Feb 12, 2011

Winter Halts Drilling Into 14-Million-Year-Old Lake

A Russian team searching for signs of life beneath a 14-million-year-old frozen Antarctic lake has had to halt drilling just a few meters from water, potentially damaging 20 years of work in the process.

The team — headed up by the Russian Arctic and Antarctic Research Institute in St. Petersburg — had to call off work just 29 meters [95-foot] short of the end goal because the Antarctic winter is fast closing in. News that they plan to fill the 3,749-meter [12,300-foot] borehole with kerosene to prevent it from freezing will further trouble groups who fear continued research will contaminate the lake.

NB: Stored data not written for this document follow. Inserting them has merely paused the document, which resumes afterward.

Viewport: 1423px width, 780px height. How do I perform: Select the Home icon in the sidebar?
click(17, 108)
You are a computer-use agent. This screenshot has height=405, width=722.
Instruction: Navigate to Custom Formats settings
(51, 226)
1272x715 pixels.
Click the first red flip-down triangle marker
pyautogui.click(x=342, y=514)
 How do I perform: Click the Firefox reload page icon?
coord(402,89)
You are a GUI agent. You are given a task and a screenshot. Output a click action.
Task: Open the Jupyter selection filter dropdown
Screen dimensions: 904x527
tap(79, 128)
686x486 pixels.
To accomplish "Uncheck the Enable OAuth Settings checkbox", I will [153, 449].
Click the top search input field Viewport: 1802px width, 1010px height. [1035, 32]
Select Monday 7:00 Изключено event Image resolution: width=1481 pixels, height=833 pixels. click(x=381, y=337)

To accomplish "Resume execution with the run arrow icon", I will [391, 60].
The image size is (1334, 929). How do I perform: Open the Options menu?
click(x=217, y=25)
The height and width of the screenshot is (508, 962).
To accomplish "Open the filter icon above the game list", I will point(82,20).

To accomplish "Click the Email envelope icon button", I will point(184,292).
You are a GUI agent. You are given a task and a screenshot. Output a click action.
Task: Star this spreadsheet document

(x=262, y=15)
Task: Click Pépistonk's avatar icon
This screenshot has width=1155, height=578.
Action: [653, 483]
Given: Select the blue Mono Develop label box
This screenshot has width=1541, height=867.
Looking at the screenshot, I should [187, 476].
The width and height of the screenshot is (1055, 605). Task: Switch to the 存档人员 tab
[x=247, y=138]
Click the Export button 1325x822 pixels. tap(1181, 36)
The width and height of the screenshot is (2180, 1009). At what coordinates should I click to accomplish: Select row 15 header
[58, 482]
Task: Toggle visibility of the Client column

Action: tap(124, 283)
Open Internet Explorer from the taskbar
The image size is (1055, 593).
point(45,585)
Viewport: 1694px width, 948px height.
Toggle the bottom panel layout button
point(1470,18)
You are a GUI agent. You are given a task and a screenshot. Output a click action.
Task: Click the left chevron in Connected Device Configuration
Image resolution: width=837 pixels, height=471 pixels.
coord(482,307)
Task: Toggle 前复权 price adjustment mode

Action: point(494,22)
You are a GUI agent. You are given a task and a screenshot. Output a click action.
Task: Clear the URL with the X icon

Alexei Turkeyev, chief of the Russian-run Vostok Station, told Reuters on Feb. 4: “It’s minus-40 [degrees Celsius, which happens to equal minus-40 Fahrenheit] outside. But whatever, we’re working. We’re feeling good.” Unfortunately Turkeyev and his team were forced to pack up last-minute amid fears they would be stranded. Temperatures above Lake Vostok fall to as low as 89 degrees below zero Celsius [minus 128 degrees Fahrenheit] during winter, the coldest recorded natural temperature on Earth.

The lake has been protected from the atmosphere and the other surrounding 150 subglacial lakes by a 4-kilometer-[2.5-mile] thick ice cap. What lies beneath the mammoth sheet of ice may provide answers to what Earth was like before the Ice Age and how life has evolved.

Most importantly, Lake Vostok appears to be incredibly similar to the frozen lakes of Jupiter’s Europa satellite and Saturn’s Enceladus. As Wired UK reported earlier this week, NASA and the ESA have already planned a joint mission to explore Europa’s lake in 2020. If life is found in Vostok, the implications for the possibility of extraterrestrial life on Europa and Enceladus are huge.

“It’s like exploring an alien planet where no one has been before,” said Valery Lukin of the Arctic and Antarctic Research told Reuters. “We don’t know what we’ll find.”

Drilling began in 1990 after satellite images revealed a series of subglacial lakes in the region, but work has been held-up several times amid concerns that progress could damage the previously untouched environment below.

“If Russia continues to drill, the lubricants and anti-freeze present in their borehole may taint the microorganisms they are trying to discover,” the Antarctic and Southern Ocean Coalition has argued.